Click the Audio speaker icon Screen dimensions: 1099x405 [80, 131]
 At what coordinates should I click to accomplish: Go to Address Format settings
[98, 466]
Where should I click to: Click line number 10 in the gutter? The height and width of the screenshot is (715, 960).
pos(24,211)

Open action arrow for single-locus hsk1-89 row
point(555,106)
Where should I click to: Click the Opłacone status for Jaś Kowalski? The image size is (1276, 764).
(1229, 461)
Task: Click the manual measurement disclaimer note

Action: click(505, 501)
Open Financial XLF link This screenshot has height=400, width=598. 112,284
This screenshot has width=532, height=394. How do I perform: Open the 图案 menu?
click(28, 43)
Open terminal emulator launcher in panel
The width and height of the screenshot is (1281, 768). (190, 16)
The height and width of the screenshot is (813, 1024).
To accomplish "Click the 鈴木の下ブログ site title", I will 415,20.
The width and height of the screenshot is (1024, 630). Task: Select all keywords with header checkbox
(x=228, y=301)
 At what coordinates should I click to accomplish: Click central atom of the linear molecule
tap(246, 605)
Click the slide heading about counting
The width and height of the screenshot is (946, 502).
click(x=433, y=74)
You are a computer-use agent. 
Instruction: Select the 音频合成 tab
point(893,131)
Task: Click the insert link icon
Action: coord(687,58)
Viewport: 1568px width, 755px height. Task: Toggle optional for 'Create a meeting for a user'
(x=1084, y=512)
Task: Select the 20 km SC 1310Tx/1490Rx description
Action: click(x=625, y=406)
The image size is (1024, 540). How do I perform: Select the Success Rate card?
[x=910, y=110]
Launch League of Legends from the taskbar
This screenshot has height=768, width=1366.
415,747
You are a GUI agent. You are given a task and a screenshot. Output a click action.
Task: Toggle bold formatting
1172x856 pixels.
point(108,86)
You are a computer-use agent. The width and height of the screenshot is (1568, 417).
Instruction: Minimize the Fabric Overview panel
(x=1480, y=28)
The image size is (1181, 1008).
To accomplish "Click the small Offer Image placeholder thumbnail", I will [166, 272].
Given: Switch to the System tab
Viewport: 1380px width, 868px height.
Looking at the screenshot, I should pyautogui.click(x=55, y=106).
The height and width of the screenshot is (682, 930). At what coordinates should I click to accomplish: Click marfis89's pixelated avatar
....
Goal of the exercise: Faithfully copy every entry, leaving nothing out.

Solution to this exercise:
Click the Audio speaker icon Screen dimensions: 1099x405 [80, 131]
 At what coordinates should I click to accomplish: Go to Address Format settings
[98, 466]
Where should I click to: Click line number 10 in the gutter? The height and width of the screenshot is (715, 960).
pos(24,211)

Open action arrow for single-locus hsk1-89 row
point(555,106)
Where should I click to: Click the Opłacone status for Jaś Kowalski? The image size is (1276, 764).
(1229, 461)
Task: Click the manual measurement disclaimer note

Action: click(505, 501)
Open Financial XLF link This screenshot has height=400, width=598. 112,284
This screenshot has width=532, height=394. How do I perform: Open the 图案 menu?
click(28, 43)
Open terminal emulator launcher in panel
The width and height of the screenshot is (1281, 768). (190, 16)
The height and width of the screenshot is (813, 1024).
To accomplish "Click the 鈴木の下ブログ site title", I will 415,20.
The width and height of the screenshot is (1024, 630). Task: Select all keywords with header checkbox
(x=228, y=301)
 At what coordinates should I click to accomplish: Click central atom of the linear molecule
tap(246, 605)
Click the slide heading about counting
The width and height of the screenshot is (946, 502).
click(x=433, y=74)
You are a computer-use agent. 
Instruction: Select the 音频合成 tab
point(893,131)
Task: Click the insert link icon
Action: coord(687,58)
Viewport: 1568px width, 755px height. Task: Toggle optional for 'Create a meeting for a user'
(x=1084, y=512)
Task: Select the 20 km SC 1310Tx/1490Rx description
Action: click(x=625, y=406)
The image size is (1024, 540). How do I perform: Select the Success Rate card?
[x=910, y=110]
Launch League of Legends from the taskbar
This screenshot has height=768, width=1366.
415,747
You are a GUI agent. You are given a task and a screenshot. Output a click action.
Task: Toggle bold formatting
1172x856 pixels.
point(108,86)
You are a computer-use agent. The width and height of the screenshot is (1568, 417).
Instruction: Minimize the Fabric Overview panel
(x=1480, y=28)
The image size is (1181, 1008).
To accomplish "Click the small Offer Image placeholder thumbnail", I will [166, 272].
Given: Switch to the System tab
Viewport: 1380px width, 868px height.
Looking at the screenshot, I should pyautogui.click(x=55, y=106).
The height and width of the screenshot is (682, 930). At what coordinates should I click to accomplish: Click marfis89's pixelated avatar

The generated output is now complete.